Excerpt to read:
▼

Even with a $13.5 million operating budget and one of the largest contemporary art collections in the United States, the Museum of Contemporary Art, Los Angeles (MOCA), toiled to draw crowds in 2001. Competing against a variety of entertainment destinations in Los Angeles County that ranged from beaches to baseball games, along with other museums, MOCA's recently appointed director Jeremy Strick wanted to surpass the previous year's 500,000 MOCA visitor count. Hoping to boost awareness of the museum throughout Los Angeles County, MOCA released "Labels," the largest advertising campaign in its 21-year history.

The $1 million campaign, created by the Los Angeles office of ad agency TBWA\Chiat\Day, first appeared on January 1, 2001. The core of the campaign consisted of 61 billboards across Los Angeles County that featured black copy on white backgrounds. The billboards' copy parodied the description labels that appeared beside artworks in museums. Each billboard featured a message relevant to its surroundings. Above a restaurant's valet parking service, for instance, one billboard's title read, "Men Running with Keys, 2001." Below the title it listed the "medium" as "Restaurants, thick-soled shoes, paper tickets with red ink / Collection of the Museum of Contemporary Art." Similar advertisements appeared across Los Angeles newspapers, outdoor posters, dry-cleaning hangers, and radio spots. The campaign's three television spots featured titles such as "Husband and Wife on a Sofa, A Study of Still Life, 2001," "Remote Control, 2001," and "The Demise of Culture, 2001." The campaign lasted for six months.

▲

What is asked: Render this sentence from the MOCA campaign passage in Spanish: "The billboards' copy parodied the description labels that appeared beside artworks in museums." Rely solely on the MOCA campaign passage.

Provided data:

▼

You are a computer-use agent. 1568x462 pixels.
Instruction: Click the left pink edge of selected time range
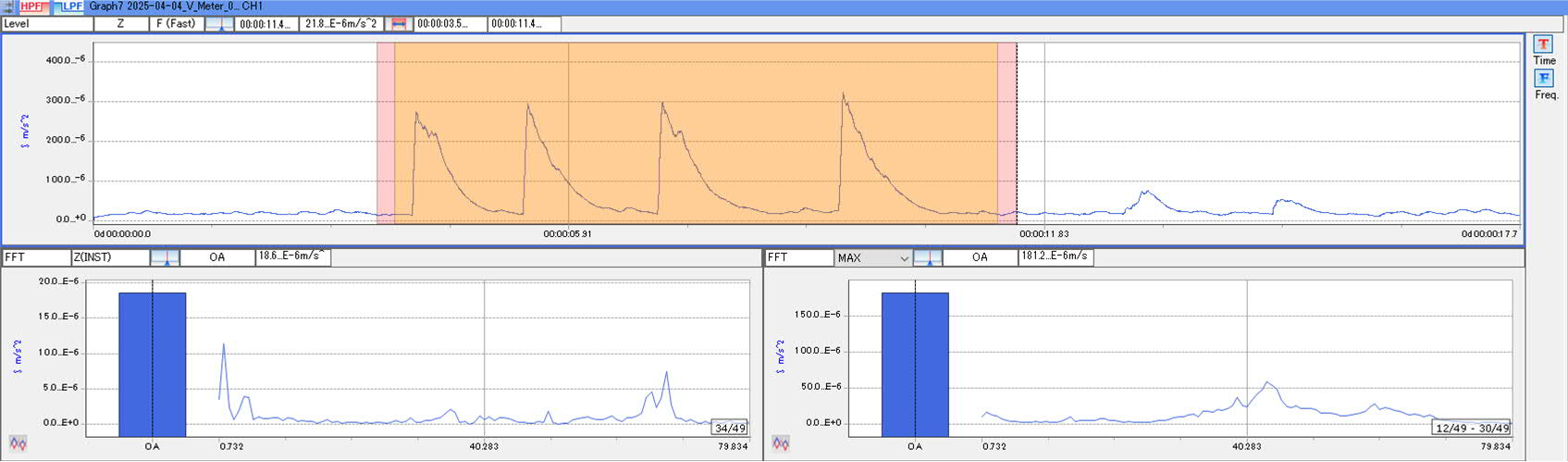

▲

Answer to this task: El texto de las vallas publicitarias parodiaba las etiquetas descriptivas que aparecían junto a las obras de arte en los museos.